## REQUIREMENT
Make a word-for-word copy of the entries below from their first line through the line with "Open the hamburger", and add nothing.

-- Opening Marker --

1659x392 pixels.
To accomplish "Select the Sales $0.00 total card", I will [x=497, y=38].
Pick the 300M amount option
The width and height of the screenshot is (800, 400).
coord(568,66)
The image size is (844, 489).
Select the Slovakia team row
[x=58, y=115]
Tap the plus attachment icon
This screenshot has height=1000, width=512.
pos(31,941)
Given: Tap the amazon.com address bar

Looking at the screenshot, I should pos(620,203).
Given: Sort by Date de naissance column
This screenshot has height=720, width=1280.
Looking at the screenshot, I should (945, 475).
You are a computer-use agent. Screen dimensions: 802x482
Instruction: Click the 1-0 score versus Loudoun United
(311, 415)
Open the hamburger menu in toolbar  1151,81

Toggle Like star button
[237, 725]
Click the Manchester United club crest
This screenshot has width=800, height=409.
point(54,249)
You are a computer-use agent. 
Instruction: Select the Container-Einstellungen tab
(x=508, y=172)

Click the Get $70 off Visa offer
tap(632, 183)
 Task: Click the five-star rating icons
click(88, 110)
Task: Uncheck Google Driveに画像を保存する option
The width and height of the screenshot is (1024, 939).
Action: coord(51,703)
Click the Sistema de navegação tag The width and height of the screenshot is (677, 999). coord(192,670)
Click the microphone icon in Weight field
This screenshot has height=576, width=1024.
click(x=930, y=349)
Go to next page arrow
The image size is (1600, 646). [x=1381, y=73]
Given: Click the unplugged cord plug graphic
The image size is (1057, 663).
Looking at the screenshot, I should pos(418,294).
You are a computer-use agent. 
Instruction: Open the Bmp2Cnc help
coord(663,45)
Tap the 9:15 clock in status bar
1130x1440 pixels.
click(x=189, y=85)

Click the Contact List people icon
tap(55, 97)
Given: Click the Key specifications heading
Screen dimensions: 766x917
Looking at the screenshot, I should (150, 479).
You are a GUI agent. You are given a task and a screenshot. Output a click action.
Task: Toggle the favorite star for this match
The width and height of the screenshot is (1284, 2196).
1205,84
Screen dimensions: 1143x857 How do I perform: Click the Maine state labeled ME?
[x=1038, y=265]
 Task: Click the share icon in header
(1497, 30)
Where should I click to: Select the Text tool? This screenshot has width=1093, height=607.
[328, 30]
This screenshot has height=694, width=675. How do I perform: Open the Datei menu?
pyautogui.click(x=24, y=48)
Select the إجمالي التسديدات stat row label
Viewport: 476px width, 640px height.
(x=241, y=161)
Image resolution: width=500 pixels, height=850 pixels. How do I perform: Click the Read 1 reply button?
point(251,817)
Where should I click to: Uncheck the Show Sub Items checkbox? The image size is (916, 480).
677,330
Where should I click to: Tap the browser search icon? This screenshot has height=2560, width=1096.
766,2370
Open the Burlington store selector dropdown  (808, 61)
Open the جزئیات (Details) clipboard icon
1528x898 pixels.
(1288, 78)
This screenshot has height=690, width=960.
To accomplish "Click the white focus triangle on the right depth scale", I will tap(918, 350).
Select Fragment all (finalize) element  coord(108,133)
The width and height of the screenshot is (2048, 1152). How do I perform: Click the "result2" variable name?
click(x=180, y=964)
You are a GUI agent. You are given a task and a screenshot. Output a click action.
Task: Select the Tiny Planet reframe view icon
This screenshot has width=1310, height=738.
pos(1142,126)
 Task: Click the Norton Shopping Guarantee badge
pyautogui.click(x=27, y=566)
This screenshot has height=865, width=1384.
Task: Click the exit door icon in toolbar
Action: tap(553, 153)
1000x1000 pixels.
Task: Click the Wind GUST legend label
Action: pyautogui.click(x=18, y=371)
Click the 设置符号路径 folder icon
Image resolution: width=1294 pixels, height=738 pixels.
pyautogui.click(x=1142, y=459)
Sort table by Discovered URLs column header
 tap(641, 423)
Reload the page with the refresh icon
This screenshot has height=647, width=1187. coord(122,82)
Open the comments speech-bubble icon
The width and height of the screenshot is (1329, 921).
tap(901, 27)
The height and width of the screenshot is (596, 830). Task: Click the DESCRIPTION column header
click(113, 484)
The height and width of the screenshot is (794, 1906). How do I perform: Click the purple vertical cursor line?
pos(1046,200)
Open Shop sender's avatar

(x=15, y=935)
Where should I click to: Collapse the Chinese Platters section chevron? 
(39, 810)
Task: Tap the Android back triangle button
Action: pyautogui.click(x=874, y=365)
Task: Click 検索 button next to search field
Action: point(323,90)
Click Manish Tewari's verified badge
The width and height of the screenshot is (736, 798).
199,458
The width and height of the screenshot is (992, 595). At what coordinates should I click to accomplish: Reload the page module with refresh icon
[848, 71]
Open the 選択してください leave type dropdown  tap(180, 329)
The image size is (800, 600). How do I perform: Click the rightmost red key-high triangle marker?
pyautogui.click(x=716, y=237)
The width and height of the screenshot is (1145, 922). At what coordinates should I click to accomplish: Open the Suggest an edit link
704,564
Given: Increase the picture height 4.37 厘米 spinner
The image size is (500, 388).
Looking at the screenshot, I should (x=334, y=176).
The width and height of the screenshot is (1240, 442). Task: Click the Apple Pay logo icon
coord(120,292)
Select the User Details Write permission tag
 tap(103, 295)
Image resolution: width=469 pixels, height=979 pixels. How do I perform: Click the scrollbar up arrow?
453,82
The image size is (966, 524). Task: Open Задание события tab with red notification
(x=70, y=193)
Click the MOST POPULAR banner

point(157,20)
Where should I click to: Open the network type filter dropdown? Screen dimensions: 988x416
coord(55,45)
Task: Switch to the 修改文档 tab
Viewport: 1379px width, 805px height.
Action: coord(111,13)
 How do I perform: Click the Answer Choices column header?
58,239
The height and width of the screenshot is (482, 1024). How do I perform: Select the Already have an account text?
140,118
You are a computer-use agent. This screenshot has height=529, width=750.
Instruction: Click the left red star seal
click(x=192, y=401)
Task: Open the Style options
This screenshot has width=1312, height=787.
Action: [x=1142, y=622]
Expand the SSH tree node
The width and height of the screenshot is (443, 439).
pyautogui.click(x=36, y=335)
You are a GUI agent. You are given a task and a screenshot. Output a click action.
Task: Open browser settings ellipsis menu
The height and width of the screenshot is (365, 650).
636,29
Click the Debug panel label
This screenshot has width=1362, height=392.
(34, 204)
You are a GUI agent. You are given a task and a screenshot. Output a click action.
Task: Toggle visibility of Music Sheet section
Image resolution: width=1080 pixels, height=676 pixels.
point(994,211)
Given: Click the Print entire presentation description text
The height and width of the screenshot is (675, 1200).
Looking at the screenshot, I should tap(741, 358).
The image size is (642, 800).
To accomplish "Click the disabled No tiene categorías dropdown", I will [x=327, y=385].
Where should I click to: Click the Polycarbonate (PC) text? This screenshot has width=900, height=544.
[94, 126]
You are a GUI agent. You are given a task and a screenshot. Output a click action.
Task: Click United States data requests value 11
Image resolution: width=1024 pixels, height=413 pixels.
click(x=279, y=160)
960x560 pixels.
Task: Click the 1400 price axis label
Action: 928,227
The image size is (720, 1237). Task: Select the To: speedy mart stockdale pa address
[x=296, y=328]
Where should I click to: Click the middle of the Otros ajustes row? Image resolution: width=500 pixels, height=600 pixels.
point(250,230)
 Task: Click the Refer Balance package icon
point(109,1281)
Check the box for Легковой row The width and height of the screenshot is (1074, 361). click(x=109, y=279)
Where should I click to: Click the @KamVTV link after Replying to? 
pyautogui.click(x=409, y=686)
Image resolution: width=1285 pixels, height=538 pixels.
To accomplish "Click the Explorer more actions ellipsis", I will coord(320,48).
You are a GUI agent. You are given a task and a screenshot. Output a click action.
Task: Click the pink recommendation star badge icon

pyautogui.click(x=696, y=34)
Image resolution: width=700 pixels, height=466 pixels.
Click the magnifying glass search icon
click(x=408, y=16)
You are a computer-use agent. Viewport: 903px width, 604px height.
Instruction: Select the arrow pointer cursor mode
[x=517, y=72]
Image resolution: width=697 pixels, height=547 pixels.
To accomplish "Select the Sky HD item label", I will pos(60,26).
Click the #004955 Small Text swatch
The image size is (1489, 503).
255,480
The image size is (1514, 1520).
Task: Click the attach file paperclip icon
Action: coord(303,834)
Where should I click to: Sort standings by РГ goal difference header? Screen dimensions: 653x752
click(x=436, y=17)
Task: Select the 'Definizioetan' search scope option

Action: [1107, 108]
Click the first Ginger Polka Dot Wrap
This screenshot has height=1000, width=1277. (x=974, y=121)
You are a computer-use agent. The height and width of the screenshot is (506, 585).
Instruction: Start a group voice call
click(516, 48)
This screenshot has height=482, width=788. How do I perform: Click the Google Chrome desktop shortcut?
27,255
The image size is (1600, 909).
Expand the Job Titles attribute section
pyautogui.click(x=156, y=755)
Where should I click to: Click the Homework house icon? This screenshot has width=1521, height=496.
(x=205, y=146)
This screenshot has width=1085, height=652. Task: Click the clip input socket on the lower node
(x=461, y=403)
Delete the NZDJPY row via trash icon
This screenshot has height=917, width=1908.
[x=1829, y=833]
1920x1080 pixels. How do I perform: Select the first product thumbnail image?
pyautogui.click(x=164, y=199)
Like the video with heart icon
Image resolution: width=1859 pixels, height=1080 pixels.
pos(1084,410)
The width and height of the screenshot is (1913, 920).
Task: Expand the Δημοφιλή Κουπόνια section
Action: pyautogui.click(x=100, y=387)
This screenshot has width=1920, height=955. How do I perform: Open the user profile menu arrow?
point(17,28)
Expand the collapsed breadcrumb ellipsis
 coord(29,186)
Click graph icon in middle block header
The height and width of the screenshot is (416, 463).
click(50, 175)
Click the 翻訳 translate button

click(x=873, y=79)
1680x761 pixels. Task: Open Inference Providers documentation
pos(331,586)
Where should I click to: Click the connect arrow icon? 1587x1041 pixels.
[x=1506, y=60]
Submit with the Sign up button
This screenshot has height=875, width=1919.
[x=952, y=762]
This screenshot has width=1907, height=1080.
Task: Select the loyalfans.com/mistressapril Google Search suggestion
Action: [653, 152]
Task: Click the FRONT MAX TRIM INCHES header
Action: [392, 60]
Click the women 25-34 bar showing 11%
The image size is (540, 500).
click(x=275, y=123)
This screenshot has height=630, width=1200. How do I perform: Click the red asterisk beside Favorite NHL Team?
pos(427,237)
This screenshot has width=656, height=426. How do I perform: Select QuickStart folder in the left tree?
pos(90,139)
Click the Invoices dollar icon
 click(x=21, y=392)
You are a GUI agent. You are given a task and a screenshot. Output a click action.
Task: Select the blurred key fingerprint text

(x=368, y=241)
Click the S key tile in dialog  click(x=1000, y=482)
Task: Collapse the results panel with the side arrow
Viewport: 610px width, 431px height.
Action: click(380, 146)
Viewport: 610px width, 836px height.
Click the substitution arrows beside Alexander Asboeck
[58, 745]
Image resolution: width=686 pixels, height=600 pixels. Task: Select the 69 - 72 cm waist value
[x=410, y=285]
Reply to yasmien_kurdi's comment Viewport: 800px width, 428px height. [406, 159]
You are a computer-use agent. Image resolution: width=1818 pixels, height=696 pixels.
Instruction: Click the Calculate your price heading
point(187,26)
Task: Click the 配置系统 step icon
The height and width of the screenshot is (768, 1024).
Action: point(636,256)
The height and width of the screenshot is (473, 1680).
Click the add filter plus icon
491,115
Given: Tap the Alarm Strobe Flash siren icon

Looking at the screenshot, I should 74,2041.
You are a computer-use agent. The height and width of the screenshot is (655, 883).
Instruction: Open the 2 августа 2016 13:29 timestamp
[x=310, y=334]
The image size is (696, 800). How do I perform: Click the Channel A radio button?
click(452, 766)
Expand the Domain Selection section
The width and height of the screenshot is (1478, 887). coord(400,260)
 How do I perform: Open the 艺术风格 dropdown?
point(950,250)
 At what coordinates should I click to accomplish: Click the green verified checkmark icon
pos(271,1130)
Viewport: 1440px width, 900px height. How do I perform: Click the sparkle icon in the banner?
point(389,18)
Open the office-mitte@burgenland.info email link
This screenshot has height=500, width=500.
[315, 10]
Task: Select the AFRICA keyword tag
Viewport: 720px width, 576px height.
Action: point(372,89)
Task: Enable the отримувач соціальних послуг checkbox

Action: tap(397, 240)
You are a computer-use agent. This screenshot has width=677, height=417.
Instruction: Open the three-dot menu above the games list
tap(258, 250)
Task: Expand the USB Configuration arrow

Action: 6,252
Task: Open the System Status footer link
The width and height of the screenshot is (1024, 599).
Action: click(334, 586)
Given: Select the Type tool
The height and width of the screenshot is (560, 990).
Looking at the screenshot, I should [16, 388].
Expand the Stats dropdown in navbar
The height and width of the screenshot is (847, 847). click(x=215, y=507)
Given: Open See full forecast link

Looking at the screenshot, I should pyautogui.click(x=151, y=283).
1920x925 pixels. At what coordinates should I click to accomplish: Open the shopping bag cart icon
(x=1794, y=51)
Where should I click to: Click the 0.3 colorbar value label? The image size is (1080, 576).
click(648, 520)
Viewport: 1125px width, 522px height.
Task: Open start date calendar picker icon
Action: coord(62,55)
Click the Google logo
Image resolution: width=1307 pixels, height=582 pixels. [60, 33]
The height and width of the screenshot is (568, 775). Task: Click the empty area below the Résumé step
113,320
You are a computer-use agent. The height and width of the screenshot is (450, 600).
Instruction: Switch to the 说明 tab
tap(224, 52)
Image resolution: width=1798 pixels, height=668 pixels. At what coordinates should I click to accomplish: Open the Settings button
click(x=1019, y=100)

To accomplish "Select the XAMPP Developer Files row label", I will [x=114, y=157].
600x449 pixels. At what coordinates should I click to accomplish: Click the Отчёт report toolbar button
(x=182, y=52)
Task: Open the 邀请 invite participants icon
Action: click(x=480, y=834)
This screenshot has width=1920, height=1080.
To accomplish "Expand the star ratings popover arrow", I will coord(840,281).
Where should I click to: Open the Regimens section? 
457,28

-- Closing Marker --

## SOLUTION TO THIS PROBLEM
1659x392 pixels.
To accomplish "Select the Sales $0.00 total card", I will [x=497, y=38].
Pick the 300M amount option
The width and height of the screenshot is (800, 400).
coord(568,66)
The image size is (844, 489).
Select the Slovakia team row
[x=58, y=115]
Tap the plus attachment icon
This screenshot has height=1000, width=512.
pos(31,941)
Given: Tap the amazon.com address bar

Looking at the screenshot, I should pos(620,203).
Given: Sort by Date de naissance column
This screenshot has height=720, width=1280.
Looking at the screenshot, I should (945, 475).
You are a computer-use agent. Screen dimensions: 802x482
Instruction: Click the 1-0 score versus Loudoun United
(311, 415)
Open the hamburger menu in toolbar  1151,81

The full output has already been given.